PROBLEM DESCRIPTION:
Within the data that follows, tally every line containing "will". Provide only the tally.

INPUT RECORDS:

□ □ □ □

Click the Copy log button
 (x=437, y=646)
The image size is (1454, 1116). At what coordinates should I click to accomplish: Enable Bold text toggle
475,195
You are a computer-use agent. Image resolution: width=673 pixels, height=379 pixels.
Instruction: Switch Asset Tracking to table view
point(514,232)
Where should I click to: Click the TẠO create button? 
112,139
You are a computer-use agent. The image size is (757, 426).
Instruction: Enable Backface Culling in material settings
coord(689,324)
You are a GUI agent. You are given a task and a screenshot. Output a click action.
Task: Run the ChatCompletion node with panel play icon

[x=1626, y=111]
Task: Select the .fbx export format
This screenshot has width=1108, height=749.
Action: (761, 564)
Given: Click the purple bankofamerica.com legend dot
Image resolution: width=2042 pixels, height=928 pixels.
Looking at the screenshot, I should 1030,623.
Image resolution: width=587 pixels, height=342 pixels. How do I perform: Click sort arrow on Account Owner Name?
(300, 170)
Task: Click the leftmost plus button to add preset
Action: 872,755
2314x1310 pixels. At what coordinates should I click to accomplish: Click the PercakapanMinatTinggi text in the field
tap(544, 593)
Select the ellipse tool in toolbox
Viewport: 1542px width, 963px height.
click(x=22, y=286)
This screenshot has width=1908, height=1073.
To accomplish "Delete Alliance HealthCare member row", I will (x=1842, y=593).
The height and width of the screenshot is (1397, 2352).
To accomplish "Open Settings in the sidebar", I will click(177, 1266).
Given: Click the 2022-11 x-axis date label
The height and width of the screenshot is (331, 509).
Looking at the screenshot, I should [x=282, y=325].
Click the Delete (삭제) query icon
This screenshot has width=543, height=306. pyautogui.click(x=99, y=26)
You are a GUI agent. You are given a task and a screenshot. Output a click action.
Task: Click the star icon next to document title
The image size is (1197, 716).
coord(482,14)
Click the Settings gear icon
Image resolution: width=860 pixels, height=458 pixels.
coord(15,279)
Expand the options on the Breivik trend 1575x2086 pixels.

□ □ □ □

SOLVED EXERCISE:
2